If life turns out to be ubiquitous, then theists must obviously re-evaluate humanity’s place in the divine plan. But many theists, throughout the centuries, have been confident that this challenge can be met. After all, theists already believe that God has infinite love for every individual creature, and that this does nothing to diminish God’s love for me. Why should it matter that God’s love also extends to innumerably many alien individuals as well?

The discovery of extraterrestrial life would thus support theism in two ways. We saw earlier that independently originating life would raise the probability of two other hypotheses that support theism, namely Kantianism and normative non-naturalism. We now see that ubiquitous life would also allow theists to agree with Leibniz that God has, indeed, created the best of all possible worlds.

However, ubiquitous life would also create new and unexpected problems for theism, by undermining some traditional arguments for divine benevolence and thus making it harder to believe that God cares about us. Theists argue that the best explanation for the existence of this Universe is that it was created by a benevolent God. One prima facie counter-example is offered by widespread, apparently gratuitous evil. This suggests instead a creator who is indifferent to the fate of individual human beings. Theists reply that, unless we suppose that God cares about rationality, knowledge or intelligibility, we cannot explain why this Universe is governed by regular intelligible mathematical laws. The Universe appears to be designed to be understood by its own inhabitants. So far as we know, we are the only inhabitants who could possibly understand it. So we must be essential to God’s plan.
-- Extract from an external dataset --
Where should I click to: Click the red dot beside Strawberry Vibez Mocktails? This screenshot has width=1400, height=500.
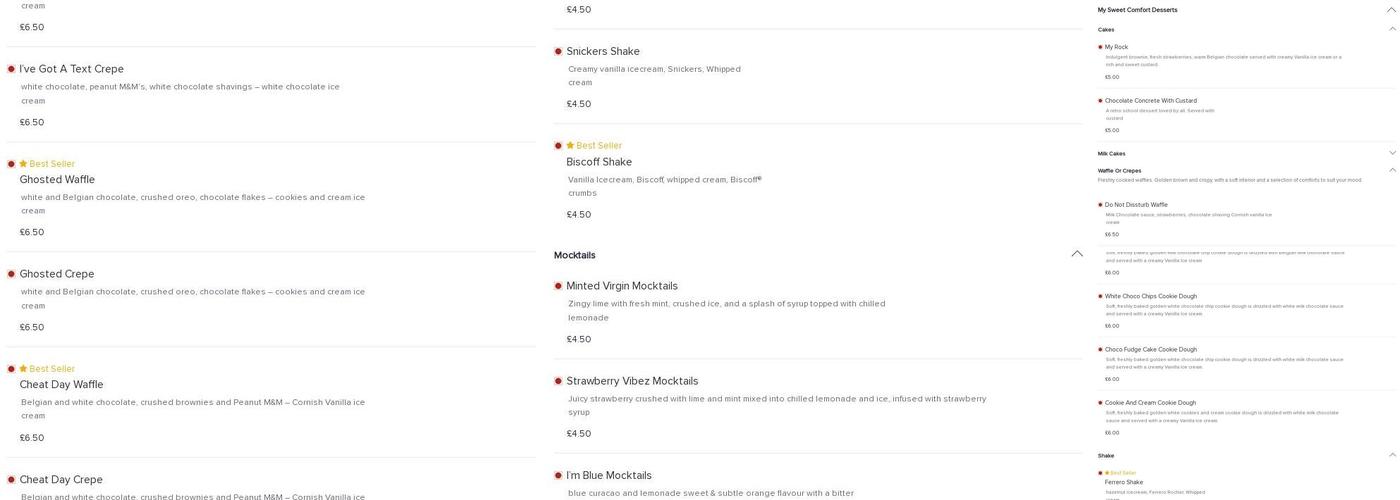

The discovery that life is ubiquitous weakens this argument. If the Universe is teeming with life, then there are many other candidates for the cosmically decisive role previously occupiable only by human beings. Perhaps God cares that there be some rational beings, but is indifferent to their species, identity or numbers. Or perhaps God cares only for creatures who reach some threshold of wisdom or intellect that humans could never attain. God cares for beings who are sufficiently rational, intelligent, free or lovable. But it is human arrogance to assume that we are among them!

The intelligibility of the Universe is prima facie evidence that God cares for us. Human suffering is prima facie evidence that God does not. The discovery of ubiquitous life tips the balance against divine benevolence, by opening up alternative explanations for intelligibility.

In my book Purpose in the Universe (2015), I defend a new alternative to both atheism and (traditional) theism. Ananthropocentric purposivism (AP) holds that the Universe has a purpose and that humans are irrelevant to that purpose. If there is a God, then God cares about what matters, but we do not matter to God. Western theism has always combined both God-centred and human-centred elements. While we are created in God’s image, there is a vast distance between our feeble human concerns and God’s incomprehensible divine plan. AP pushes God-centred theism to extremes, abandoning divine benevolence altogether.

If aliens converge on a metaphysical view, it could be something like ananthropocentric purposivism. Perhaps all advanced civilisations are Wontians because they are simply indifferent to anything we care about, including communication with beings such as us. If life is ubiquitous, this might be the best solution to the Fermi Paradox. But it paints a very unsettling picture of our place in the cosmos.